New libc malloc patch
Johan Bucht
bucht at acc.umu.se
Sun Dec 11 19:15:06 PST 2005
Jason Evans wrote:
> Johan,
>
> Thank you for your code review! Specific responses follow.
Wouldn't exactly call scrolling through a diff at 3 AM review =).
>
> On Dec 11, 2005, at 5:48 PM, Johan Bucht wrote:
>
>>
>> Just a few comments, not sure if all of them are valid since I don't
>> have a recent enough system to apply the patch and test it, so my
>> comments are just based on reading the patch. I might have missed some
>> thing hidden between all the lines differing. Can you put up a patched
>> malloc.c somewhere?
>
>
> http://www.canonware.com/~jasone/jemalloc/malloc.c
>
Thanks!
>> * Fork safety functions
>> Nice to have for all allocators and is something I missed having. Would
>> like to have them regardless if your malloc becomes standard or not.
>
>
> I think that the implementation is currently fork-safe. The threads
> libraries call _malloc_prefork() and _malloc_postfork() in order to
> avoid locking issues.
>
Hmm, I meant that the _malloc_prefork() functions are independent from
your malloc allocation and I would like them committed regardless as
they make the life easier for other malloc implementation.

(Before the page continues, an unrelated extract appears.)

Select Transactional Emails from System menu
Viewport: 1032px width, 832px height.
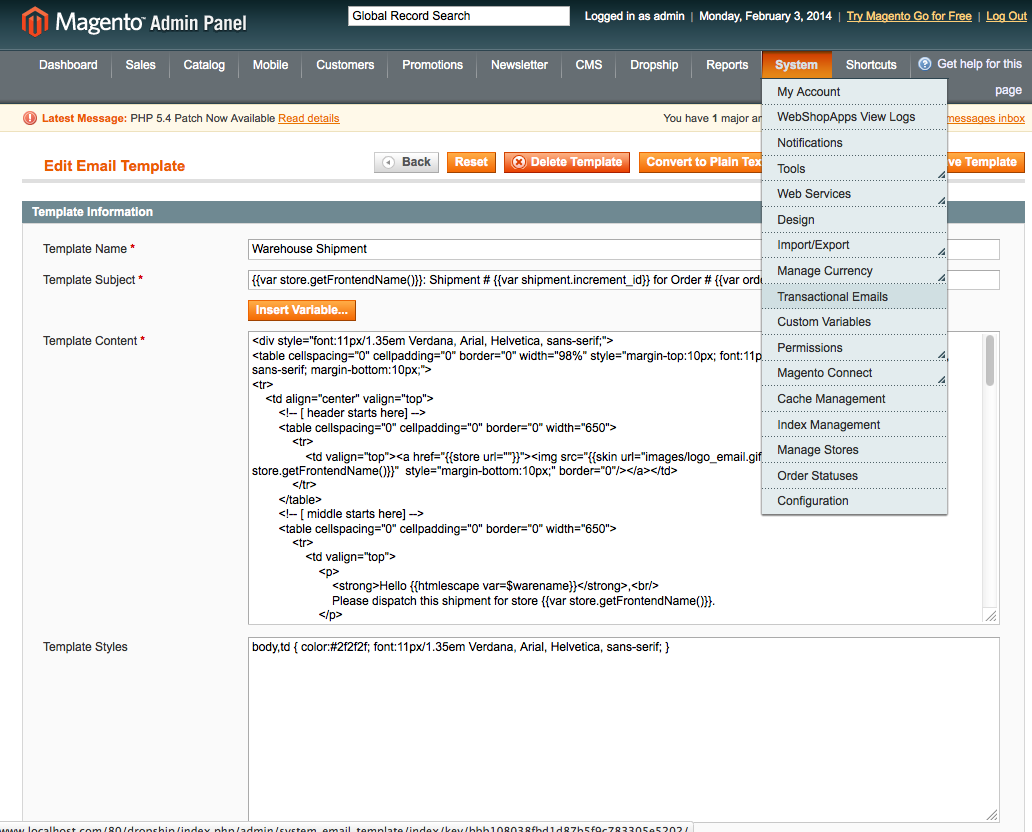pyautogui.click(x=832, y=297)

>> * magazines, per-arena caches
>> If I didn't miss something you don't seem to have it, pardon if I
>> missed
>> them in my quick readings. They can really help the scalability and is
>> something that is implemented in Solaris libumem allocator with great
>> success. I implemented them and they helped bring the scalability up
>> quite a bit on the system I tested my allocator on aswell as bringing
>> the allocation latency down.
>
>
> Arenas do use caches for objects below a size threshold (currently
> ~1024 bytes on 32-bit systems and ~2048 bytes on 64-bit systems).
> The caching mechanism is quite different than magazines, but still
> very effective.
>
Ah nice, shows how little review I did. =)
Will look a bit more at this then.
>> * Saw you used a tree to look up the allocation sizes at free, this
>> * differs from how I and Solaris libumem does it. Instead I went for
>> * prepending a 8/16 byte tag containing the size of the allocation for
>> * lockless size lookup.
>
>
> Actually, my implementation prepends a 4 byte tag that contains
> allocated/free flags, and the size of the allocation. The trees are
> only used to look up the sizes of huge allocations (> 8 MB on 32-bit
> platforms, and > 256 MB on 64-bit platforms). Huge allocations start
> at chunk boundaries, so prepending a tag would require an entire
> extra page (and would cause potentially serious external
> fragmentation on 32-bit systems).
>
Isn't 8 byte alignment expected by some applications?
How do you know if a allocation is huge if you don't have a tag?
Something more to read up on i guess. =)
>> * Bucket sizes
>> If I didn't miss something you are using power of two sizes. Might be
>> better to use smaller sizes to avoid internal fragmentation, aswell as
>> improving locking granularity.
>
>
> My implementation uses quantum-sized buckets (not power of two size
> classes). The quantum size is either 8 or 16 bytes, depending on the
> machine architecture.
>
Ahh sorry, just saw the pow stuff and assumed it was power of two for
the buckets.
>> * Locking granularity
>> You use a single lock for the chunk allocation instead of a lock per
>> bucket size or something similar. This means that you limit access
>> unless threads allocate from their private arenas. Since you hash to
>> get
>> an arena there might be multiple threads accessing the same arena at
>> the
>> same time introducing contention. Might be better to have a lock per
>> allocation size to somewhat improve the situation.
>
>
> Using a lock per allocation size requires that slower algorithms be
> used in some places (and it certainly complicates certain other
> operations). This didn't seem like a worthwhile tradeoff to me. By
> making the code faster and simpler, less time is spent in the malloc
> code. Unless an app does nothing but malloc/free, I don't expect
> this to be an issue. Even microbenchmarks that do nothing but malloc/
> free don't appear to suffer.
>
Yeah, not sure how much of an impact it has on your allocator it has,
just something that improved my allocator as I move magazines between
local arenas and the global.
>> * Locking primitive
>> The biggest issue and as David Xu pointed out is probably the locking
>> primitives. The SPINLOCK use has a limit in the threading library and
>> makes is hard to have a lot of mutexes. I ended up using a wrapper
>> around the umtx_lock function to get recursive mutexes and it would
>> probably be better to extend the umtx functions to handle recursion.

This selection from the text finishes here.